Essas questões colocadas por Gullar se complicam mais ainda quando colocadas no descompasso da civilização brasileira em relação a Europeia, pois não é novidade que sempre copiamos as modas que vinham de lá. Trazer ideias parnasianas, simbolistas e de vanguardas que não se assentavam à nossa incipiente industrialização, quando éramos ainda um país praticamente agrário, só nos afastavam dos nossos problemas reais, apear de Gullar entender as necessidades (e até certa utilidade) dessas importações, devido a nossa carência histórica. De qualquer modo, tal questão só será posta em relevo, muito mais do que os românticos, pelos nossos modernistas, pois, segundo Gullar, a “diferença fundamental é que, como já agora o País existe muito mais – possui alguma autonomia econômica em comparação com a do século XIX.” (p. 41) Ou seja, já havia uma certa complexidade urbana e social, a qual possibilitava um certo amadurecimento autônomo da nossa realidade nacional.

Mas a crítica de Gullar também tem outro alvo. E aqui mais duro, já que sabia muito bem que as condições políticas, sociais e econômicas de amadurecimento do Brasil do século XIX não possibilitaria uma arte consciente das particularidades brasileiras, ficando (até meados do século XIX) apenas num romantismo transplantado ou num ufanismo bilaquiano formal (final do século XIX). Sua luta também é contra uma vanguarda que se perde em significações, abstrata, cujo alvo principal são as tendências mallarmenianas, no qual a arte sofrerá um efeito de “rarefração”. (p. 47)

Dados fornecidos —

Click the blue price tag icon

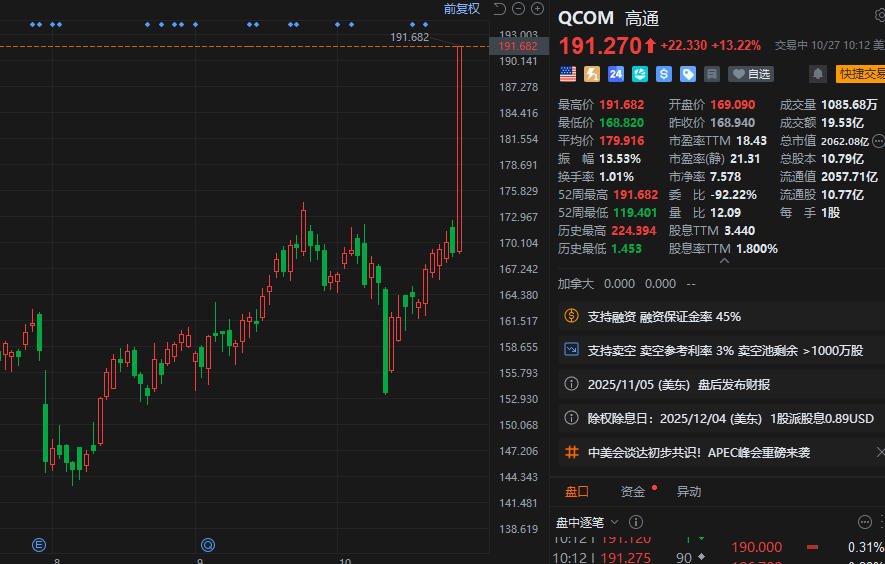coord(688,74)
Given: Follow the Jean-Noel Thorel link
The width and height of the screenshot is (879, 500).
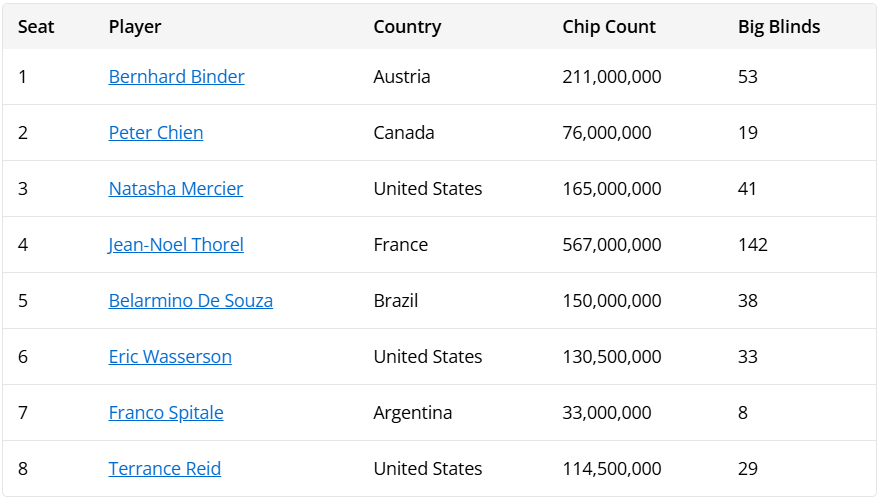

Instruções —
1. Responda às perguntas abaixo com base no trecho sobre a crítica de Gullar.
(a) Que tipo de país o Brasil ainda era quando importava ideias parnasianas, simbolistas e de vanguarda?
(b) Segundo Gullar, quem põe essa questão em relevo muito mais do que os românticos?
(c) Quais tendências são o alvo principal da luta de Gullar contra a vanguarda abstrata?
2. Retome o texto sobre a crítica de Gullar a partir do ponto em que ele termina.

Lista de respostas —
1.
(a) O Brasil ainda era um país praticamente agrário.
(b) Os modernistas.
(c) As tendências mallarmenianas.

2.
Para explicar isso, em seu ensaio Gullar se auxilia de Umberto Eco em Obra aberta. Há em toda mensagem um certo grau de significação, ou seja, aquilo que é possível decodificar. Assim um texto com mensagens claras, objetivas e redundantes teria um grau mais fechado de significações. É o texto que comumente costumamos chamar de discurso denotativo. Estimulada por figuras de linguagens, a poesia, por sua natureza conotativa, teria uma margem mais aberta a múltiplas significações, pois é permeada de ambivalências e inexatidões. Contudo, há o perigo de essas pluralidades serem tão grandes que ela acaba perdendo seu chão, torna-se indecodificável. Pura entropia, se esfuma em nuvens abstratas, não tangenciando nenhuma realidade palpável, perdendo sua capacidade de sentir a vida. Por isso, quando se chega a esse nível, de total incompreensão, ela se despe da particularidade que a vestia e se transforma, ironicamente, em algo que também “não fede / nem cheira”.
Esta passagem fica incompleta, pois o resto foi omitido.